Carl Jung, the famed analytical psychologist, attributes such meaningful coincidences to synchronicity, a concept that he argued validates the presence of the paranormal. “Synchronicity is an ever-present reality for those who have eyes to see,” Jung said. So, how does the guy I love with front-row seats to a life of magic not wholeheartedly believe in the existence of it?
All I was asking after our Valentine’s Day blowout was for Ben to acknowledge these winks from God as the presence of the divine so that maybe — just maybe — the karmic heavy lifting doesn’t fall solely on me. Otherwise, how can I transcend and achieve spiritual enlightenment? Wouldn’t I get there faster if Ben and I did this together?

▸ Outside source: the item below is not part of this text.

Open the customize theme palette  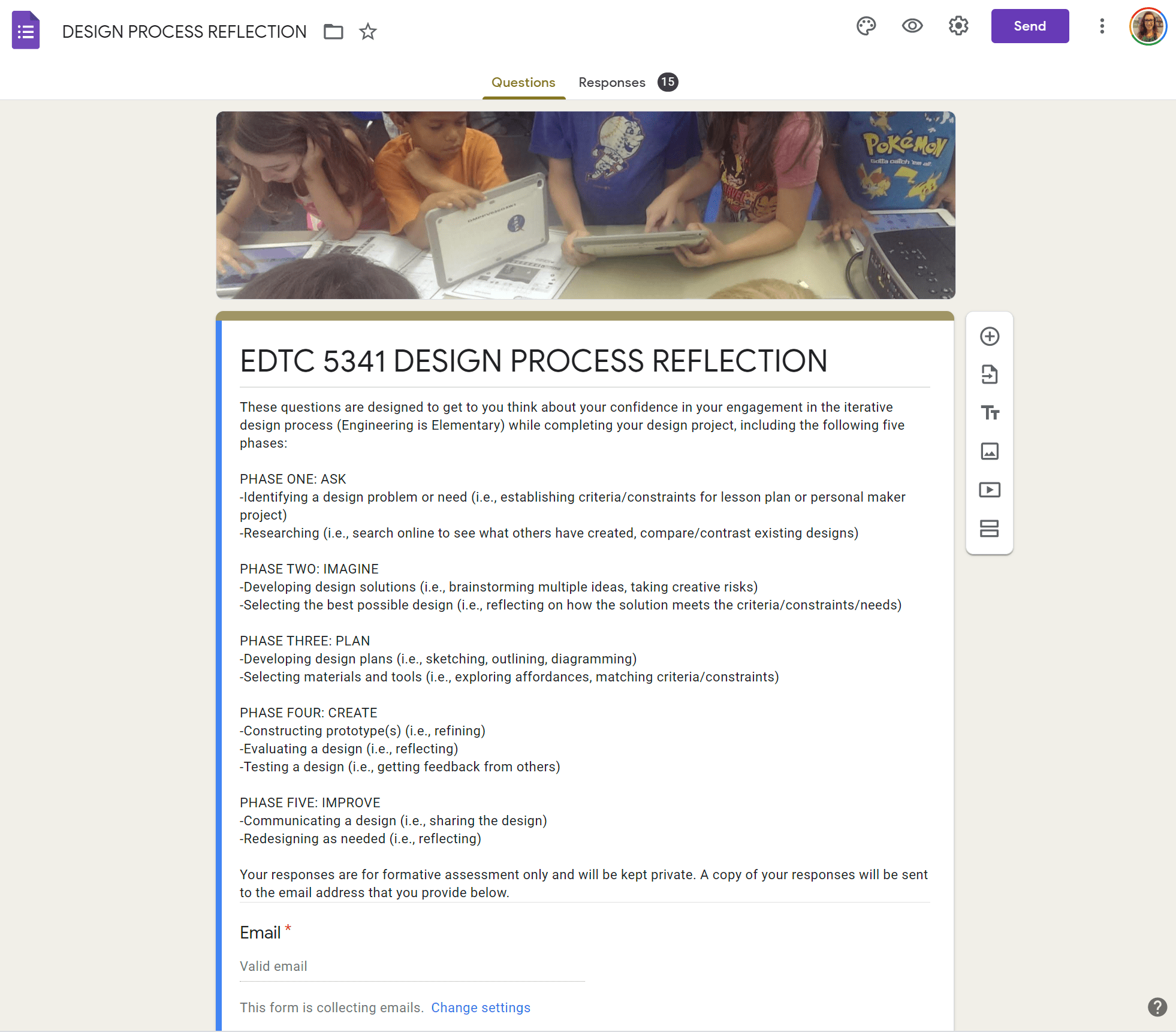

Eventually, I realized that we are doing this together but in our own ways. While I meditate and journal in the mornings, Ben gets our daughter breakfast and takes her to school. When I do yoga on Sundays, Ben shops for groceries for the week. During my acupuncture sessions, he prepares and cooks dinner.
You can’t have yin without yang, darkness without light, or heart-shaped sunlight without the shadowed ground. Ben and I form a whole for our family, and Ben’s support — no matter how skeptical he may be — ultimately makes my own spiritual practice possible.